= Mineral absorption =

Ways in which minerals enter cellular material

In plants and animals, mineral absorption, also called mineral uptake is the way in which minerals enter the cellular material, typically following the same pathway as water. In plants, the entrance portal for mineral uptake is usually through the roots. Some mineral ions diffuse in-between the cells. In contrast to water, some minerals are actively taken up by plant cells. Mineral nutrient concentration in roots may be 10,000 times more than in surrounding soil. During transport throughout a plant, minerals can exit xylem and enter cells that require them. Mineral ions cross plasma membranes by a chemiosmotic mechanism. Plants absorb minerals in ionic form: nitrate (NO_{3}^{−}), phosphate (HPO_{4}^{−}) and potassium ions (K^{+}); all have difficulty crossing a charged plasma membrane.

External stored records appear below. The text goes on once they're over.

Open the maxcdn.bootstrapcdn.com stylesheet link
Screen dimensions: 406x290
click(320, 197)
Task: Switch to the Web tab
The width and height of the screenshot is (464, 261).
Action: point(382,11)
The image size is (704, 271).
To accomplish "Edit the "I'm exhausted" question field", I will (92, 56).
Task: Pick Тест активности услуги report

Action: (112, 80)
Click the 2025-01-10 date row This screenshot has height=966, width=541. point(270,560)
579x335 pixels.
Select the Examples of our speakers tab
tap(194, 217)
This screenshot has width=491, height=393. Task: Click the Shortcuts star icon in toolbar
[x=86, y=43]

It has long been known plants expend energy to actively take up and concentrate mineral ions. Proton pump hydrolyzes adenosine triphosphate (ATP) to transport H^{+} ions out of cell; this sets up an electrochemical gradient that causes positive ions to flow into cells. Negative ions are carried across the plasma membrane in conjunction with H^{+} ions as H^{+} ions diffuse down their concentration gradient.

In animals, minerals found in low amounts are microminerals while the seven elements that are required in large quantity are known as macrominerals; these are Ca, P, Mg, Na, K, Cl, and S. In most cases, minerals that enter the blood pass through the epithelial cells which line the gastrointestinal mucosa of the small intestine. Minerals can diffuse through the pores of the tight junction in paracellular absorption if there is an electrochemical gradient. Through the process of solvent drag, minerals can also enter with water when solubilized by dipole-ion interactions. Furthermore, the absorption of trace elements can be enhanced by the presence of amino acids that are covalently bonded to the mineral.